Editorial: Tarnished Legacy
Well, Virginia’s in the news again, and not for being the top state for business or having the most public universities atop the national rankings.
Tuesday, the boulder hanging over former Gov. Bob McDonnell and his wife Maureen finally dropped. The McDonnells each face 14 criminal charges alleging they violated federal anti-corruption laws by using their office and the power that comes with it to benefit themselves and the wealthy businessman lavishing them with gifts.
If convicted, the McDonnells face the reality of decades of prison time and millions of dollars of fines.

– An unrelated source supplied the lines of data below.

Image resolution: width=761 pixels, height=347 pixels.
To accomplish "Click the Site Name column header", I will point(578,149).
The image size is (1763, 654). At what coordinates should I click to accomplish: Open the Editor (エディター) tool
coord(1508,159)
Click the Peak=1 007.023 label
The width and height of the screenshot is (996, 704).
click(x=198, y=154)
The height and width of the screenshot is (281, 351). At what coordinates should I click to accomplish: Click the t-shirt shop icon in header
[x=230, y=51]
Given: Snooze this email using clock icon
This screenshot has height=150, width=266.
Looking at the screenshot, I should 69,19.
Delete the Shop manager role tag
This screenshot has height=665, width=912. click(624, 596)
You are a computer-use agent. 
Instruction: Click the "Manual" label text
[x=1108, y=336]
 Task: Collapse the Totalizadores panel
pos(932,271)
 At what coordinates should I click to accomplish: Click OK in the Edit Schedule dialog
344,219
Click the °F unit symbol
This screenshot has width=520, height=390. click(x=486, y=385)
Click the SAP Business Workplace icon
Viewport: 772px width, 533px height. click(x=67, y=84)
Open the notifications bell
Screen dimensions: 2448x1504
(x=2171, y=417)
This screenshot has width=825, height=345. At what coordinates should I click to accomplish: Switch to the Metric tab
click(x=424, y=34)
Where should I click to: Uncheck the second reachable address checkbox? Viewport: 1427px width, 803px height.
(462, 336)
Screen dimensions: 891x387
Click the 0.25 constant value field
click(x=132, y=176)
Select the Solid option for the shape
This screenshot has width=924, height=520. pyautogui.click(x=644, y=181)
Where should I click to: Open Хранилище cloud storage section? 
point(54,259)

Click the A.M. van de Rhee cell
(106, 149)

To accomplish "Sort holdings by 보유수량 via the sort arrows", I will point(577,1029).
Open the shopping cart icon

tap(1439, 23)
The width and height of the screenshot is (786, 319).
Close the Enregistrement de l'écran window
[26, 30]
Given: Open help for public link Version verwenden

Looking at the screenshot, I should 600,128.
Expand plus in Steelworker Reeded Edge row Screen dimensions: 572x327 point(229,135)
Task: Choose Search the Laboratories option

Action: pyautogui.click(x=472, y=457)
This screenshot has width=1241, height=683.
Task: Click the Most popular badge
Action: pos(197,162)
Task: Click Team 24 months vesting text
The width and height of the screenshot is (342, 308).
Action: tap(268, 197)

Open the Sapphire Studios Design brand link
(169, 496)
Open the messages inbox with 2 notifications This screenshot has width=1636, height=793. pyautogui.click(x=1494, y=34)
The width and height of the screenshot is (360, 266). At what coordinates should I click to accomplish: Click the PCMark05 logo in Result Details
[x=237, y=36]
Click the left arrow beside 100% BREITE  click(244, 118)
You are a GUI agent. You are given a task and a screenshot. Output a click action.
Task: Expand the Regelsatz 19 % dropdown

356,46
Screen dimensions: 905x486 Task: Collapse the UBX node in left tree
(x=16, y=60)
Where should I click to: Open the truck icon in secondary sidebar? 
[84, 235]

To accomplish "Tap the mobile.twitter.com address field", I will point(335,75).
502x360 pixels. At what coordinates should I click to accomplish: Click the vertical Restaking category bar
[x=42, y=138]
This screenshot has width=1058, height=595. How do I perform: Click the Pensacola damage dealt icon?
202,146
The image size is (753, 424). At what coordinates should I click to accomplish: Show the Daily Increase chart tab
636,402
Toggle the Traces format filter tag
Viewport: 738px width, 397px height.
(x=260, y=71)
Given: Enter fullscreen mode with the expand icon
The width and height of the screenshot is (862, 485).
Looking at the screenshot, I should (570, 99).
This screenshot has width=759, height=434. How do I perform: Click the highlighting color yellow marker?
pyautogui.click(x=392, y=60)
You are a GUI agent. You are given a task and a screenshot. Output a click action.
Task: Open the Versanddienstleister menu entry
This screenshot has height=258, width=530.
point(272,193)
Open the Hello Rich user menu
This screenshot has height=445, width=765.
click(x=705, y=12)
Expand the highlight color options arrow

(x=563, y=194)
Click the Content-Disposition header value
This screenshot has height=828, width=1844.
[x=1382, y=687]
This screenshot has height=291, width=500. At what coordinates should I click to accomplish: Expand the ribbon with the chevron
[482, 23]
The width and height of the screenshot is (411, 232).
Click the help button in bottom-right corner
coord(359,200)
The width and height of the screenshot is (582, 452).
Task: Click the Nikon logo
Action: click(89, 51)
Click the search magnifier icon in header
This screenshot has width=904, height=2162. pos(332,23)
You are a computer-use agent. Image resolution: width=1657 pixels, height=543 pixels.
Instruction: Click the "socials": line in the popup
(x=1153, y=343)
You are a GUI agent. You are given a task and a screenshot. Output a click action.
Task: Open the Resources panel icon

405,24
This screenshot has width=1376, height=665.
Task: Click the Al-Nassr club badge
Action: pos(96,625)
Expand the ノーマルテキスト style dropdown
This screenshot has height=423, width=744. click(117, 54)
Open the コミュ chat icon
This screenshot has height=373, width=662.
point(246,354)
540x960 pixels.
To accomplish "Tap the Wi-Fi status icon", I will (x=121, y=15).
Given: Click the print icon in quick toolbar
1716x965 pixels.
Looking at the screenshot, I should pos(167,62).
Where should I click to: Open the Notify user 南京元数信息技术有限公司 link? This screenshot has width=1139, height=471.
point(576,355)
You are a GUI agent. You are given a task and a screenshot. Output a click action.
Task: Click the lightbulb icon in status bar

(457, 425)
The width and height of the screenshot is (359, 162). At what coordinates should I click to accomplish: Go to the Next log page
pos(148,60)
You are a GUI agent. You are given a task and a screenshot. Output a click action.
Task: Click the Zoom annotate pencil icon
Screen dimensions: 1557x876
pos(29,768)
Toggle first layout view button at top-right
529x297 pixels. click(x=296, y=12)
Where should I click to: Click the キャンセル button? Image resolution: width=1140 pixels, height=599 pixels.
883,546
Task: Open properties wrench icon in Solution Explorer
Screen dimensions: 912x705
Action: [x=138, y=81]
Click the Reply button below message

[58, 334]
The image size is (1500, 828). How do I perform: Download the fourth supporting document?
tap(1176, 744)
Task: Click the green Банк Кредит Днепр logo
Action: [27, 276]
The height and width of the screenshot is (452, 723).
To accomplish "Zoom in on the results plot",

McDonnell contends he did nothing illegal. But during his farewell address, he apologized for pain caused by the scandal, which consumed his final year in office.
We don’t accept it.
Corruption, or in this case, “alleged corruption,” doesn’t belong in the commonwealth. We’re not New Jersey, which is enjoying its own time in the national spotlight for a recent scandal. Virginia is for Lovers, remember.
McDonnell’s case is sad for several reasons. First, before the Star Scientific scandal made headlines, he was a decent governor by many regards. The sweeping transportation bill took guts and should result in improved infrastructure across the state, though, we’re sure those contracts will get some increased scrutiny.
Regardless of how the court rules, this scandal is now McDonnell’s legacy and it will be hard, if not impossible for the beleaguered former governor to escape it.
The only positive thing to come out of the Star Scientific fiasco is hopefully reform of the state’s weak ethics laws. The 55th District’s new state delegate, Buddy Fowler, has promised to support ethics reforms and it’s an issue that’s been gaining traction in the legislature from other lawmakers.
Virginians need trust restored in our officeholders and making sure they aren’t on the take for special interests is a good first step. But transparency shouldn’t be a one-session focus; it should be a continuing goal. That’s the Virginia we need.